= Saved data entries =
· · · ·

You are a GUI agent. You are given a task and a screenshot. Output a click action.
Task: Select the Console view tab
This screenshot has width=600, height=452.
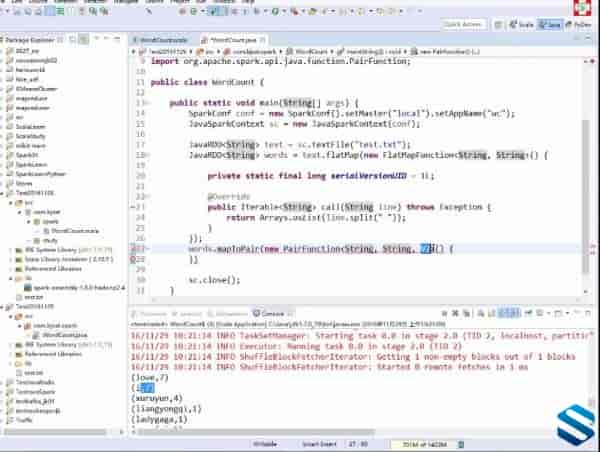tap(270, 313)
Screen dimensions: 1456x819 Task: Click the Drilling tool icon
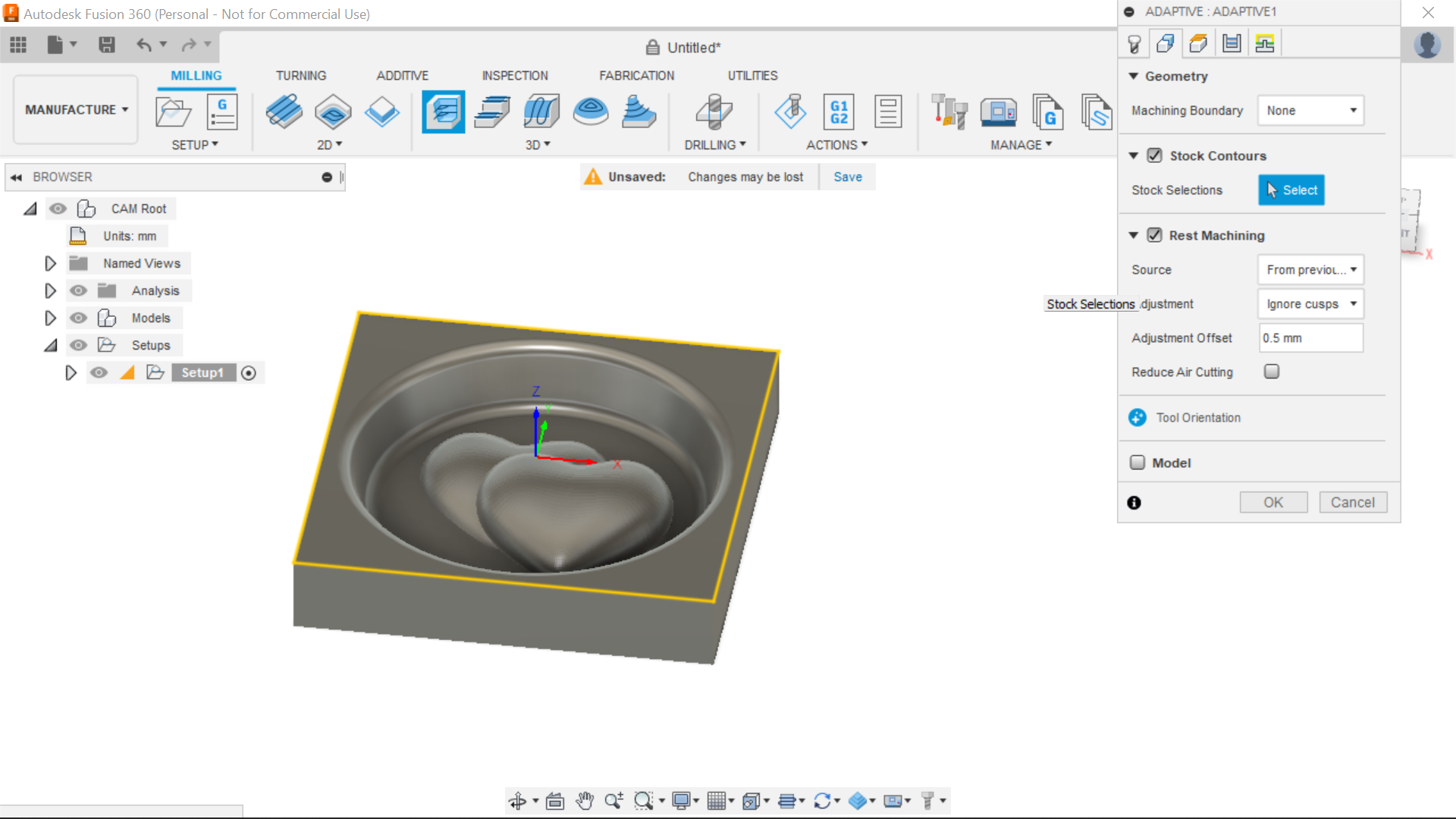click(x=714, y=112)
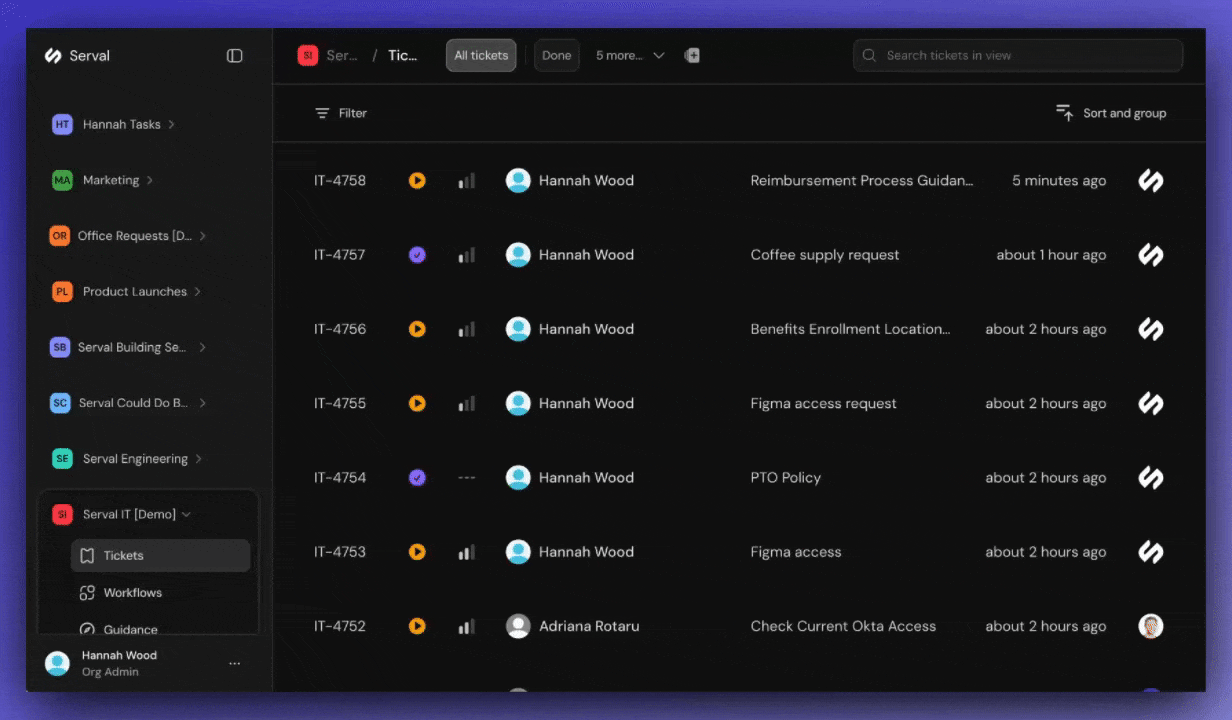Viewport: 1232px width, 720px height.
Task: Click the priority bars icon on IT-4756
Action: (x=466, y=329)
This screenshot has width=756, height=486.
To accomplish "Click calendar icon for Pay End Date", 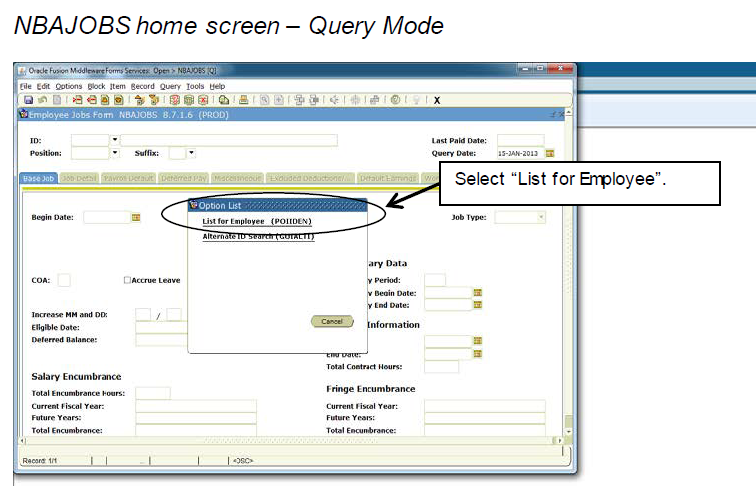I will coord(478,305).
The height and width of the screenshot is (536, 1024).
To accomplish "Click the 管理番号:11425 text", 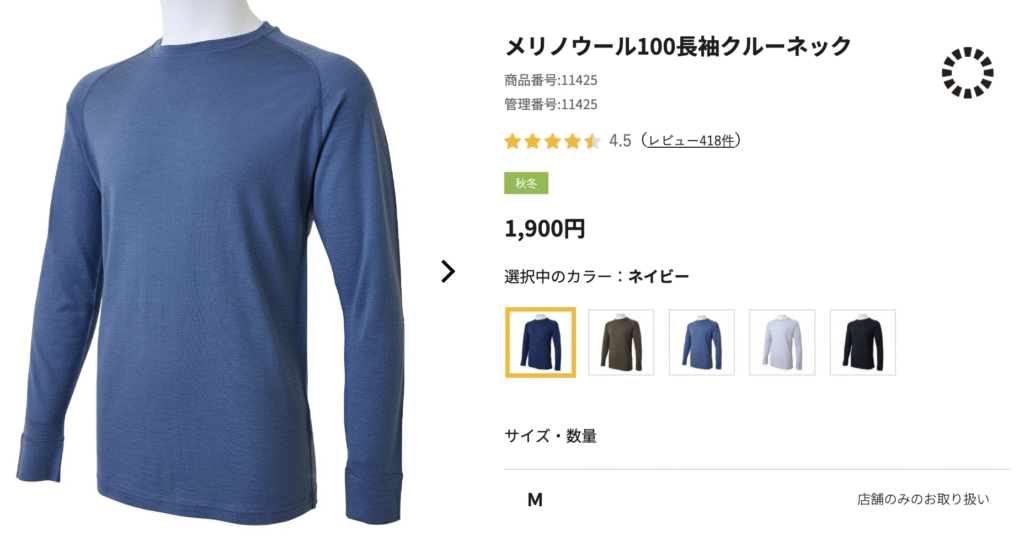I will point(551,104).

· · · ·

= Task directions =
State how many lines of the records above contain the string "screenshot". Give only the number.

= Expected answer =
4